Sixteenth Sunday after Pentecost—20 September AD 2009
Keeping Holy the Lord's Day
“This is the day that the Lord has made, let us rejoice and be glad in it.”[1]

Ordinary of the Mass
Mass Text - Latin
Mass Text - English

   When we read this Gospel today, it seems that the Pharisees are acting very “pharisaical.”[2]  The Pharisees, you will recall, were those Jews who were very proud of themselves for keeping the outward observances of the law.  In essence, it seems that our Lord was, as we would say today, “set up.”  It isn't hard to imagine the Pharisees inviting our Lord to eat with them on the Sabbath, and searching around to find some one ill enough to inspire pity in our Lord, in order to see if He could be induced to break the Sabbath.

   For the Jewish people, you see, the Sabbath was very strictly observed, and required them to abstain from almost all activity.  They weren't supposed to build a fire to cook, to hitch up their animals to travel, do any manual labor, carry anything, or even travel beyond a specified distance—“a Sabbath day's journey.”  The Gospel says that “Jesus went into the house ... on the Sabbath day to eat bread”—anything that was eaten was supposed to have been prepared on the previous day or two.  Even today, these things are observed among the Orthodox Jews, some of them quite scrupulously.  (I remember being at Scout camp as a boy, and one young Jewish man would not even touch an axe that someone had just acquired, and was showing to his friends.)  The Pharisees wanted to see if they couldn't goad our Lord into what was at least a technical violation of the Sabbath.

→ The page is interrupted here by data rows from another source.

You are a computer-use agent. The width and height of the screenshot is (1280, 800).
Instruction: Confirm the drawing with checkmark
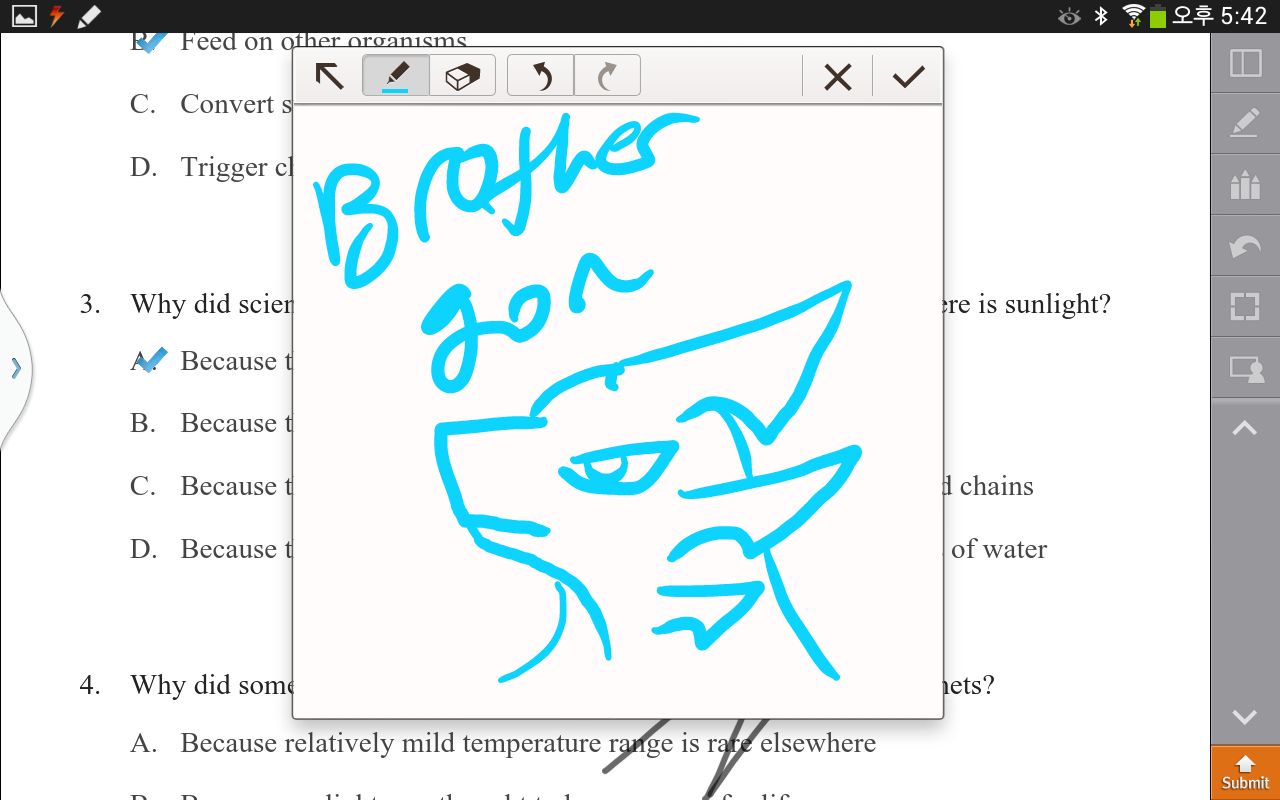pyautogui.click(x=908, y=77)
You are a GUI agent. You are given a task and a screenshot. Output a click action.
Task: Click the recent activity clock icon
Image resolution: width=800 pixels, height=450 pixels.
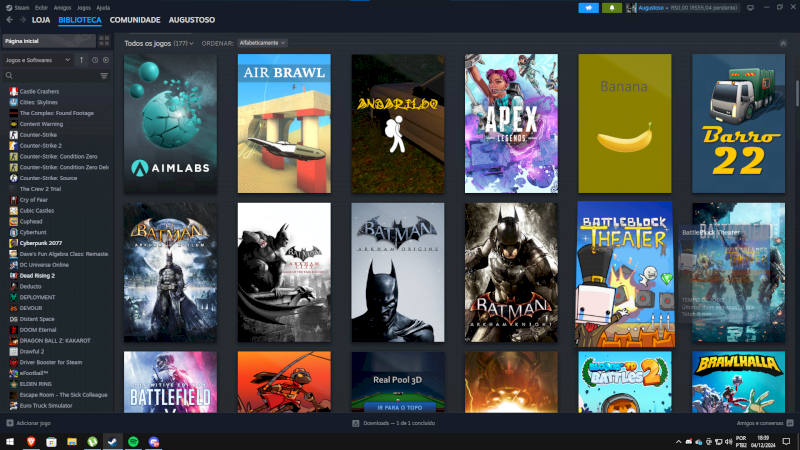[x=95, y=60]
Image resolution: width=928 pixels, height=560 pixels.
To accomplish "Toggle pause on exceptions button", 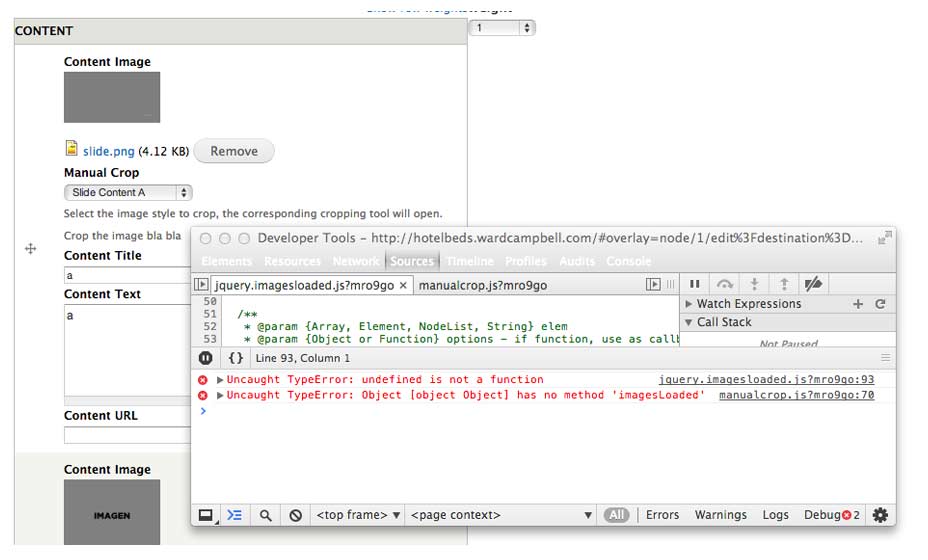I will click(205, 357).
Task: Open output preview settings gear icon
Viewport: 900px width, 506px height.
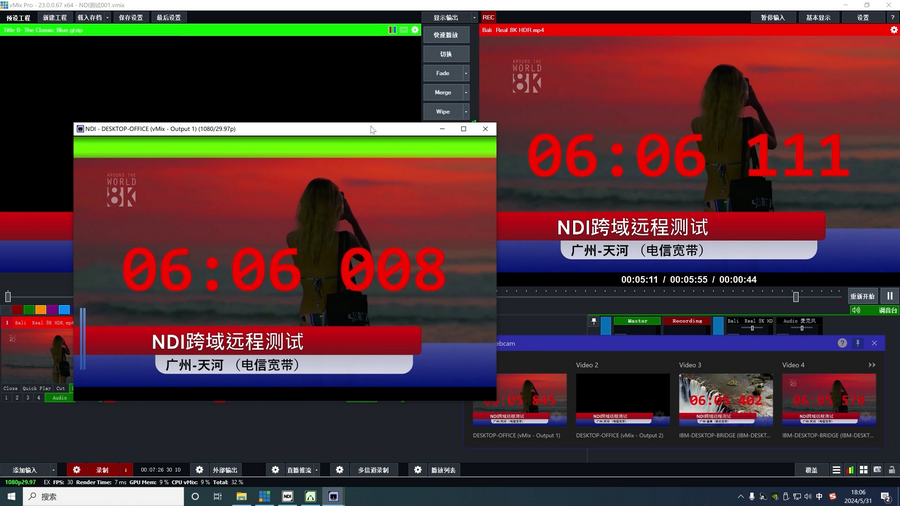Action: [x=894, y=30]
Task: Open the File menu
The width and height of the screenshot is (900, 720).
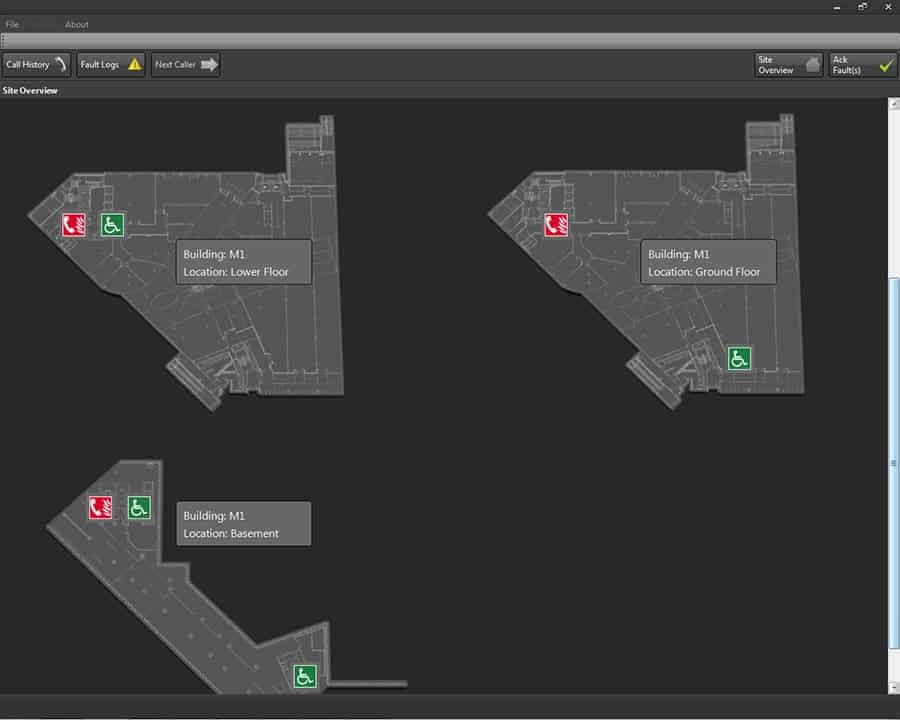Action: pos(12,24)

  But our Lord was not about to be deterred from doing good, and was quick to turn the trap around on the Pharisees, to show them that their merely outward observance of the law was just so much spiritual pride.  Quite obviously, no reasonable man would let one of his animals languish in a pit until the following day.  As He says elsewhere, in Saint Mark’s Gospel,  “The Sabbath was made for man; not man for the Sabbath.”[3]  The purpose of the Sabbath is to us some needed rest from our labors, and of course, primarily, to allow us to direct our attentions to God periodically.  It certainly isn't intended to keep us from doing good.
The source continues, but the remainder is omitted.